Habits such as these: throwing clay pellets, watching Felix Potvin tend goal, waiting with nerdly anticipation for the apotheosis of some bombastic symphony by a German Romantic composer, buying a prize horse at auction, decapitating a Neanderthal, crossing the Rubicon, or tweaking into madness before the DJ goes “dooge” on the record, all contain the same basic element – it is the thrill of a moment when something happens to heighten it.  The enhancement of the relentlessly moving Now.  Or, as Saint Augustine writes, “and thus passeth it on, until the present intent conveys over the future into the past; the past increasing by the diminution of the future, until by the consumption of the future, all is past” (129).  I cannot speculate on the length of Creation, but the creation of an art piece most definitely ought to have an end – it being the cumulative result of many of these Augustinian “present intents” until as much time is consumed as is necessary to finish it.  The planning becomes the past, the execution becomes the moment, the result belongs to the future, which suggests a new plan for the next step.  To make a fresh mark on an art surface is to take on the danger of the unknown.  If the mark hits, it goes “dooge.”  The tension of the past becomes the release of the future.  This danger, and the consequent thrill of success, is especially true in graffiti art and tattoo art, where there is very little room for error, and if you mess up, everyone will know it was you who failed, and there won’t be any hiding it (one could say these are examples of “extreme art ” or maybe “art sports”).  But even outside graffiti and tattoos, the thrill of the Now is a regular part of the artistic process.  A mistake is costly, wrong stitch takes nine hours to undo.
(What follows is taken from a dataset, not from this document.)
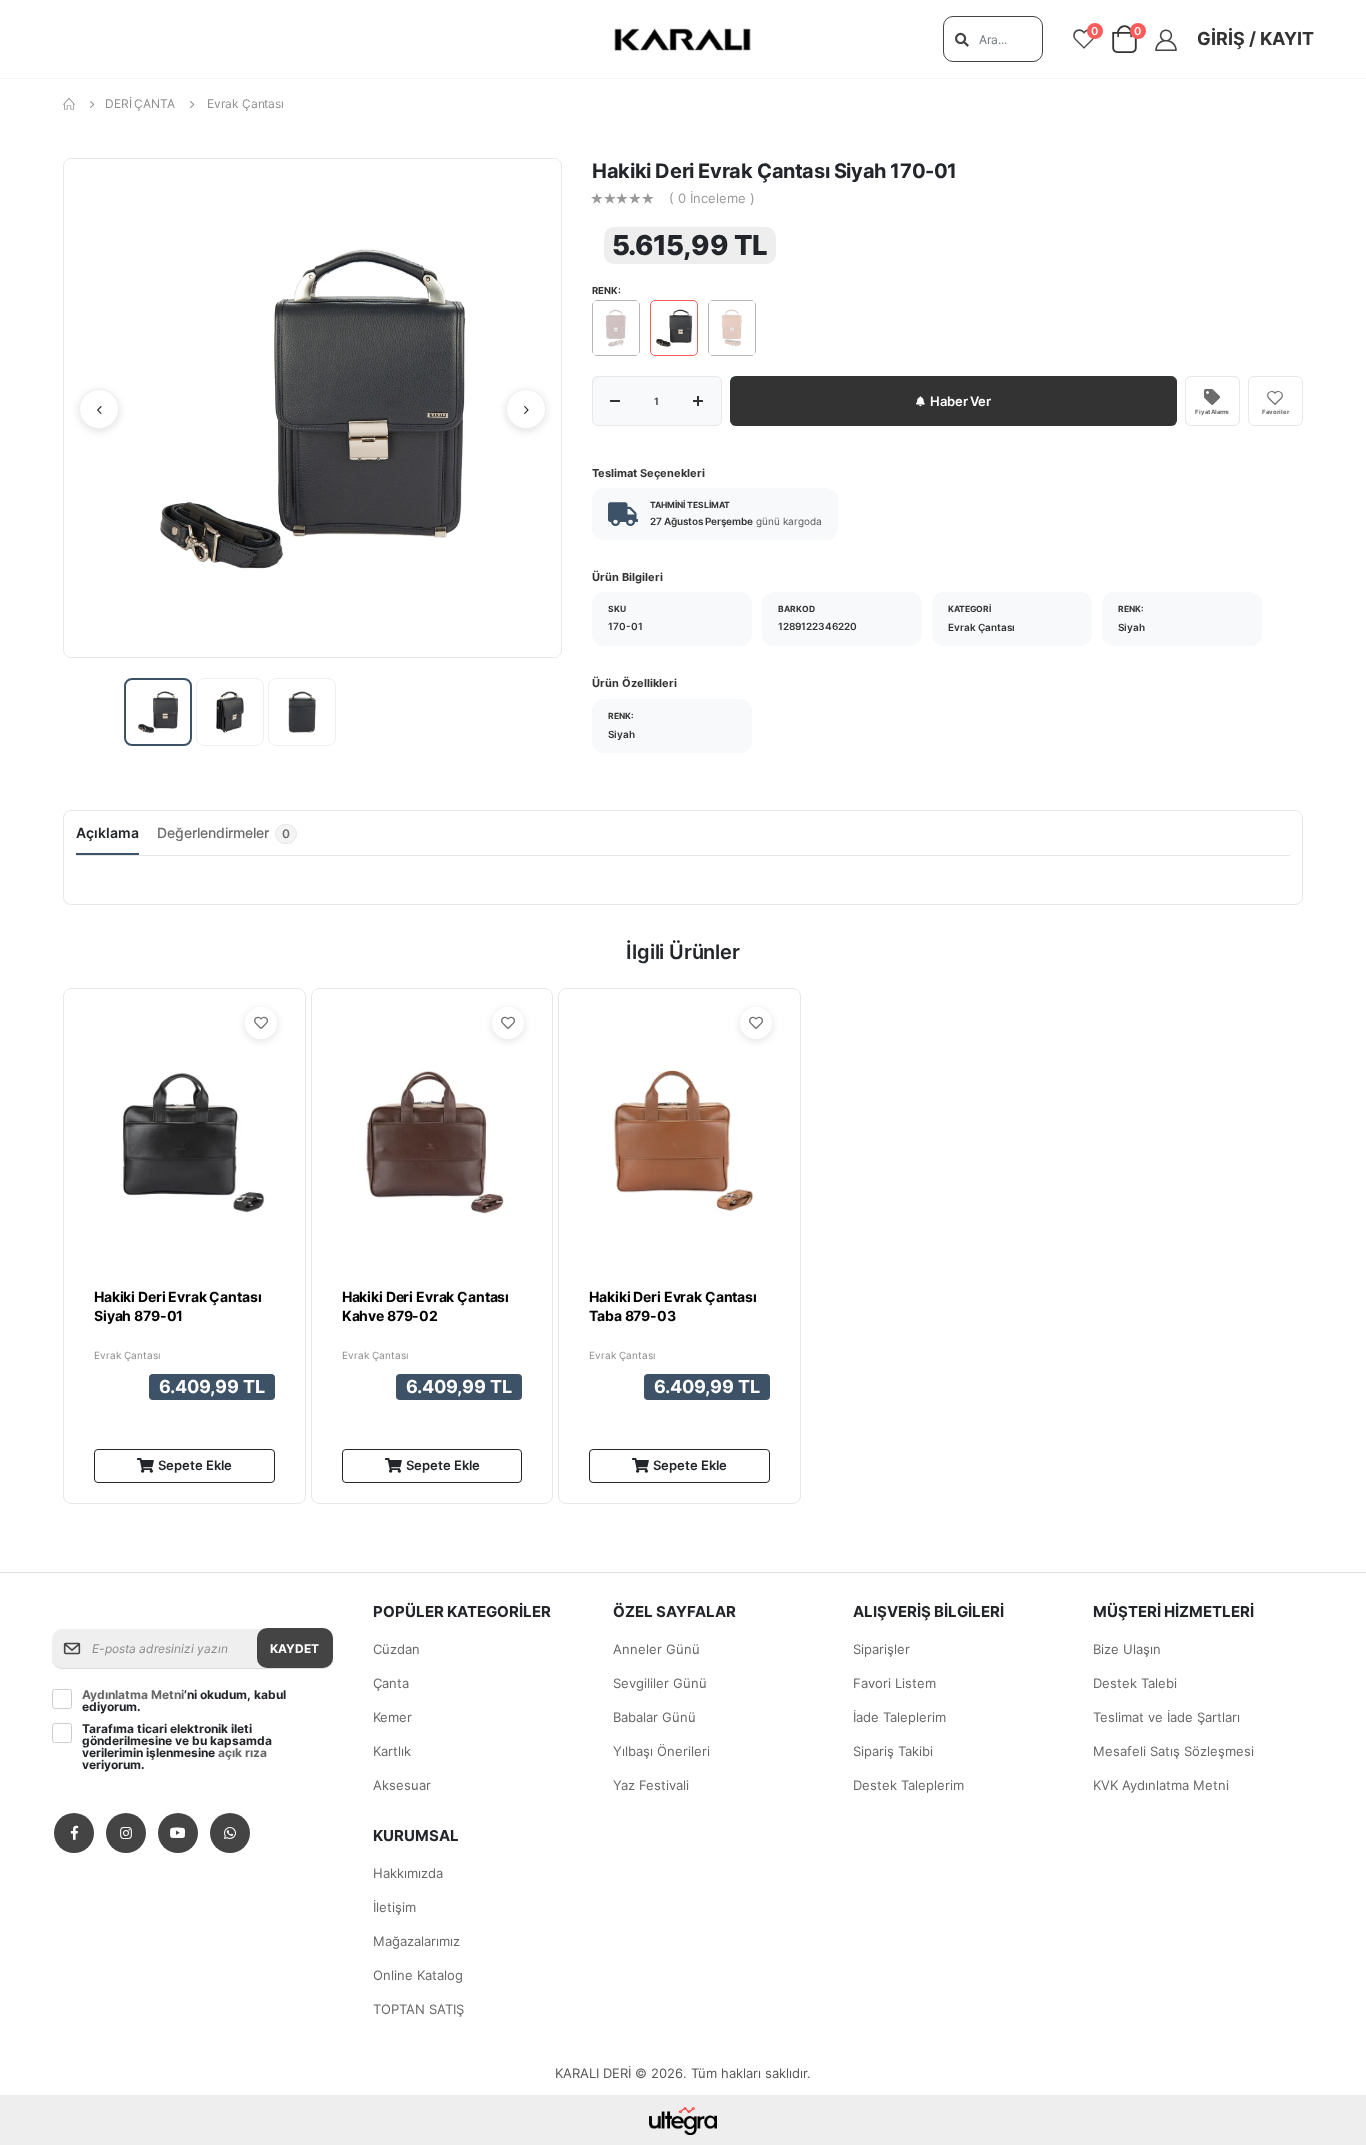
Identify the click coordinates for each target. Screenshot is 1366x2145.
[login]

Music uses time to create transcendent moments. Visual art puts materials through a process in time, and freezes each transcendent moment into something static after the fact.  Still, it runs on the same fuel that inspired our ancestors to throw clay pellets, and moreover, to ritually cannibalize each other, and, moreover, to represent this cannibalism symbolically after the ritual had passed through an ethical crisis.  Action enhances the moment between tension and release.  This moment between tension and release is pervasive.  Elias Cannetti has a term for it with regard to the behavior of crowds – the discharge.  “The most important occurrence within the crowd is the discharge.  Before this the crowd does not actually exist; it is the discharge which creates it.  This is the moment when all who belong to the crowd get rid of their differences and feels [sic] equal” (17).  It is the human equivalent of tornado – nature’s way of ironing out the wrinkles and turning disequilibrium into balance.  The discharge has analogies in many realms: including weather systems, bordellos, arenas, Italian caves, operating theaters, funeral homes, riots, music halls, bathrooms and artist studios.